Assignment
Transcribe every line below exactly; no image goes into the output.

[Dataset entries]
******************************
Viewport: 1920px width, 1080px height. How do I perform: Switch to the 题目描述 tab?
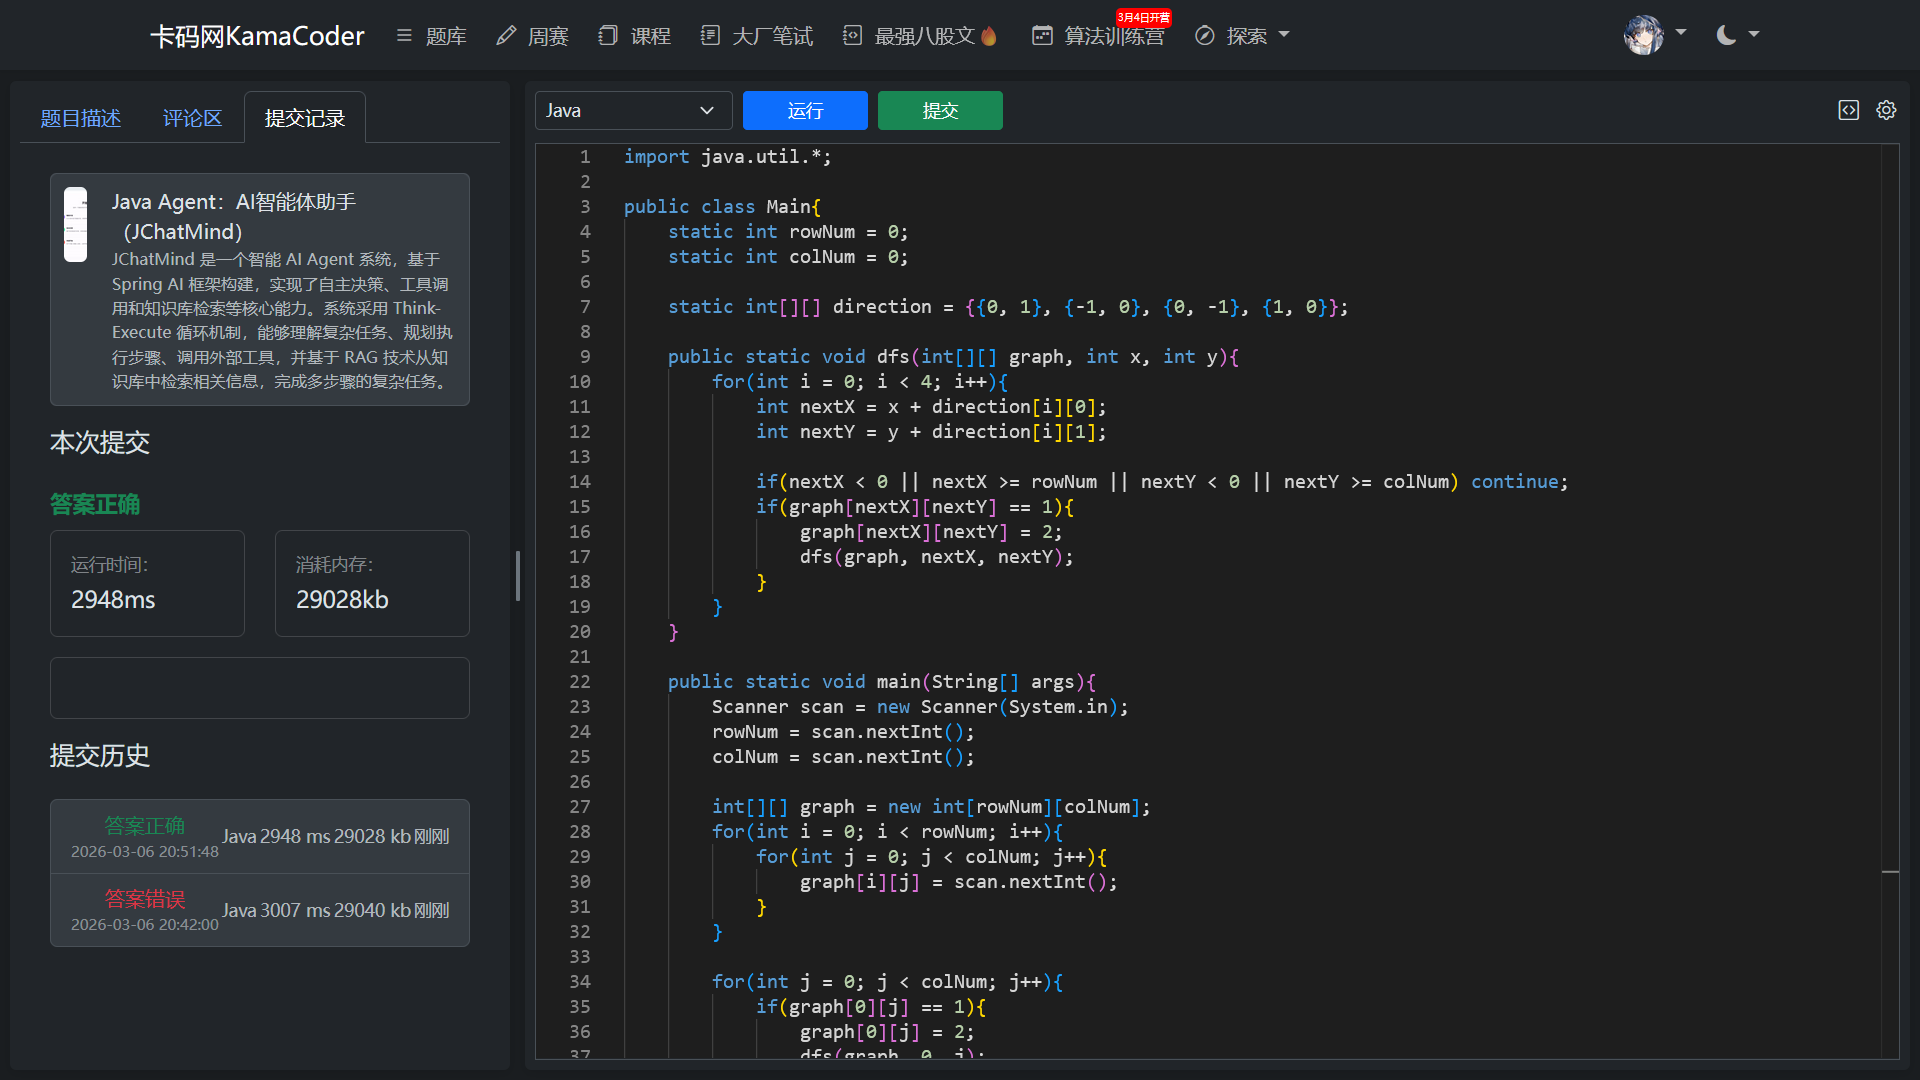coord(80,118)
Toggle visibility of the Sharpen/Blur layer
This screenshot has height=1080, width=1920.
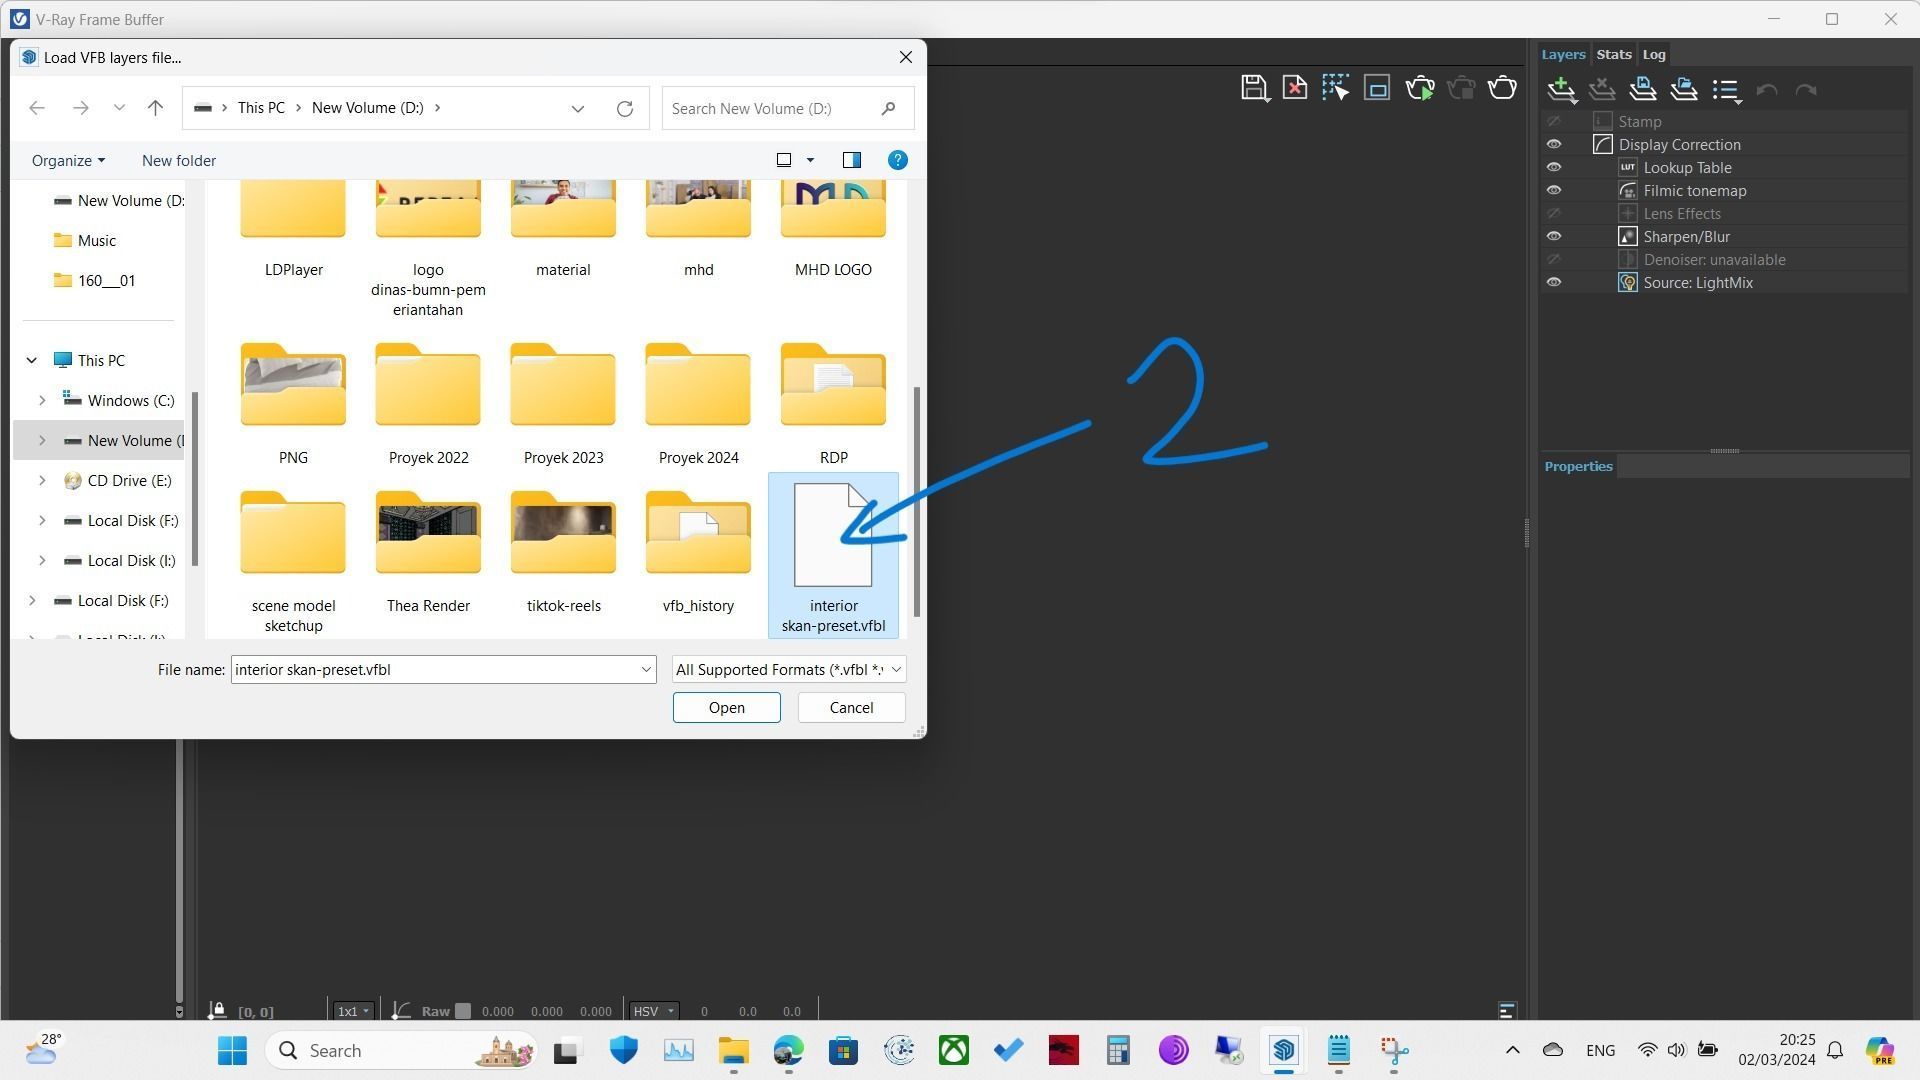[1554, 237]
******************************
Finished exercise
Viewport: 1920px width, 1080px height. How do I perform: Switch to the 题目描述 tab?
coord(80,118)
Toggle visibility of the Sharpen/Blur layer
This screenshot has height=1080, width=1920.
[1554, 237]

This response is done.